Extract:
------

Tag Archives: Carbon Pricing

News That’s Fit To Punt – 03/Sep/2014

Why? Because Fuck You

Everything this Federal Government does is tainted by a sort of grubby conflict of interest. Of course that’s not confined to the Federal Government, because the greater conflict of interest might actually be Clive Palmer who owns a dirty big mining company, gets to make deals where a tax like the mining tax can get repealed. It’s hard to imagine a more egregious and gratuitous case of helping yourself because you can.

The deal has meant that the government will halt the rise of superannuation. Naturally, with the sensibility of a cheesy movie villain, Tony Abbott tried to sell this as more cash in hand for employees which, frankly made me choke on my lunch. I’m sorry to tell you Mr. Prime Minister, but that’s money that’ll stay in the pockets of companies. Paul Keating has lambasted the government but honestly, if he wanted to still have a meaningful voice, he should’ve stayed on in parliament after 1996.

The repeal of the Mining Tax was of course one of the platforms of the Coalition so we ought not be surprised, but really, it is pretty disgusting how the Coalition are totally happy to sell out Australian citizens in favour of a gaggle of mining billionaires – Clive Palmer among them – and try to sell it as being good for the worker. Can it get any worse?

Yes it can. Here’s how.

An Inconvenient Ruse

The emissions for energy generation jumped the most in eight years, since the end of the carbon tax.

So much for Al Gore coming to lend a hand in fighting the good fight against global warming. Thanks to the repeal, polluters have gone back to a kind of burn-baby-burn mentality and now it’s out of control. Of course the plan by this government is also to smash the renewables industry, and directly pay these polluters to stop polluting.

It’s like government by stupidity. You’d never have guessed thing would get this bad. No sane mind would have guess it would get this bad. But this unrelenting awfulness – “Operation Ongoing Enormous Clusterfuck” according to FDOM – was their platform! Grin and bear it.

Pink Batts Coming Home To Roost

Pleiades swung this one at me today. The best bit of news might be how the Royal Commission into the Pink Batts has yielded interesting results. In as much as it was a blatant witch hunt, it looks like it delivered a result that was assumed by the proponents of the Commission. Here’s something from Crikey which is behind a pay wall:

 

First, Hanger found the training regime and regulations at the time of the first of four fatalities in October 2009 to have been seriously inadequate:
“With the exception of South Australia, which had a licensing regime for insulation installers, there was no insulation-industry specific regulation beyond the generally applicable occupational health and safety regulation.”

------

Information shown:

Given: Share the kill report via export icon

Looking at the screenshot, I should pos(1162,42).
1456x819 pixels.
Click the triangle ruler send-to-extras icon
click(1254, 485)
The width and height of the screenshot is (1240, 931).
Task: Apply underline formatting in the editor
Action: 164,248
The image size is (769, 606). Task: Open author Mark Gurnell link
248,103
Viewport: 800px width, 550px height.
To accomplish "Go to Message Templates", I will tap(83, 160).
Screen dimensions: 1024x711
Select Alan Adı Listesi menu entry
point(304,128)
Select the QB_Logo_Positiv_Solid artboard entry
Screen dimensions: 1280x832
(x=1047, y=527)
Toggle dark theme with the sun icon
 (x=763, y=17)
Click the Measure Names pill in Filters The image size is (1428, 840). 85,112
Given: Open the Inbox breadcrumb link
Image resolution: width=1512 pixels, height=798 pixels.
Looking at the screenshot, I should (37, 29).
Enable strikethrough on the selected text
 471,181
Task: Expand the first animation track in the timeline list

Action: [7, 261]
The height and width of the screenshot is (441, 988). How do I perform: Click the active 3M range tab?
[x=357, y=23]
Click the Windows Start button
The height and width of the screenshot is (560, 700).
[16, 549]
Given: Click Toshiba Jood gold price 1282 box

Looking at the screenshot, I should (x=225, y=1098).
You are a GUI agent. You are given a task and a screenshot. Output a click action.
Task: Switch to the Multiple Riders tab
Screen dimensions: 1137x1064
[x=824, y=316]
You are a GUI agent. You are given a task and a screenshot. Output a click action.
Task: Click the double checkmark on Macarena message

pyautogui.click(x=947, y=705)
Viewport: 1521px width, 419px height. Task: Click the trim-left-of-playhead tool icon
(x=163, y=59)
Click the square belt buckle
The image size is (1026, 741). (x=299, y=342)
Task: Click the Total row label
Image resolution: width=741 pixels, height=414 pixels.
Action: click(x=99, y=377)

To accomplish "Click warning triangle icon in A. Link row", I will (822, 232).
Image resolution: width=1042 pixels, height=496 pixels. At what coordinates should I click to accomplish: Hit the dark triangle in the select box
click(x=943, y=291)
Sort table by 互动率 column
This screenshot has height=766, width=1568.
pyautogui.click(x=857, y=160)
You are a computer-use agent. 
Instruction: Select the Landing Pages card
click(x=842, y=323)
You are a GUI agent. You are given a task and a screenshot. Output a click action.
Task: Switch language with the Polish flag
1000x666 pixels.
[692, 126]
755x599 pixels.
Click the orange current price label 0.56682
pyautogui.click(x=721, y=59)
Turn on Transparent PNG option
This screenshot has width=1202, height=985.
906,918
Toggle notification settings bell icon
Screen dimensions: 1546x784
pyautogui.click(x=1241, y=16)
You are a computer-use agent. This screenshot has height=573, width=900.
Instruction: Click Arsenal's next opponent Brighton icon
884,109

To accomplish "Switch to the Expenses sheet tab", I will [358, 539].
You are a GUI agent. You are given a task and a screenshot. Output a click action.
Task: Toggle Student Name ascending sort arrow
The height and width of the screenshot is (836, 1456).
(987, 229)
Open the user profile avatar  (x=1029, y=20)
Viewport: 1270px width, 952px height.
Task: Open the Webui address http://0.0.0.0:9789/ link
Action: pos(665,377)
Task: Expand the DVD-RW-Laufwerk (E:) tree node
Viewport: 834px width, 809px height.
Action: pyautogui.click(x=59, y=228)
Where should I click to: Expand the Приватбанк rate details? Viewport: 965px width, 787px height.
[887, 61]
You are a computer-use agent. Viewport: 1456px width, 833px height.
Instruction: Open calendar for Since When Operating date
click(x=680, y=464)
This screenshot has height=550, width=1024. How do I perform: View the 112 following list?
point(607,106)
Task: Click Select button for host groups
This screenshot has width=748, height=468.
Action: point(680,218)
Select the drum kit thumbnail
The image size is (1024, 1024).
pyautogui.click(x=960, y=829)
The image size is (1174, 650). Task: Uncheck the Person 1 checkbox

------

Exercise instructions:
**1)** Using the carbon pricing post, decide whether each statement agrees with it. Answer yes or no for each, and quote the exact words that settle it.
(a) Emissions for energy generation rose the most in eight years after the carbon tax ended.
(b) Paul Keating praised the government over the deal.
(c) South Australia had a licensing regime for insulation installers.
**2)** Extend the carbon pricing post past the quoted passage on insulation regulation, keeping its voice.
The lines have no connection to the carbon pricing post.

Per-task outputs:
**1)**
(a) Yes: "The emissions for energy generation jumped the most in eight years, since the end of the carbon tax."
(b) No: "Paul Keating has lambasted the government"
(c) Yes: "With the exception of South Australia, which had a licensing regime for insulation installers"

**2)**
But here’s the thing: then-minister for the environment Peter Garrett and his staff had spent most of 2009 tightening regulations and procedures. Hanger listed more than 40 interventions to address safety deficiencies — all completed before October. So if the safety framework was still deficient by then, it must have been woefully, if not criminally, inadequate prior to 2008. Having presided over industry growth to the level of about 200,000 new and existing houses insulated annually, the previous Coalition government cannot escape culpability.

Secondly, Hanger opened wide the door to those wanting compensation for the program’s sudden termination:
“I find as follows:
“… the effect of the losses was to devastate many long-standing businesses … and to cause as well personal financial collapse and severe despair and emotional harm;
“that harm and such circumstances justifies pre-existing businesses being compensated.”
If compensation is won, it will be the Abbott government scrambling to find the funds.
This has a certain rough justice about it, of course. There is an argument that the scheme was not intrinsically dangerous and was not failing, rather that it suffered from extreme misreporting from the outset, by both Coalition MPs and a feral media.

Thirdly, the Commissioner was scathing about Abbott’s staff in the course of the inquiry:
“The Commonwealth did not suggest one witness that ought to be called. It did not generally volunteer documents that were not the subject of a summons to produce. It did not elicit any evidence of its own volition. All of this is despite the fact that it was the repository of the critical documents and the corporate knowledge of what had transpired.”

Not even Peter Garrett copped such a shellacking:
“Furthermore, the Commonwealth hampered the work of those assisting me by the way in which documents were produced … Other than in response to a specific request from the Commission, there seemed no logic in the order in which documents were produced. The Commission asked that documents be produced chronologically, however the Commonwealth did not oblige.”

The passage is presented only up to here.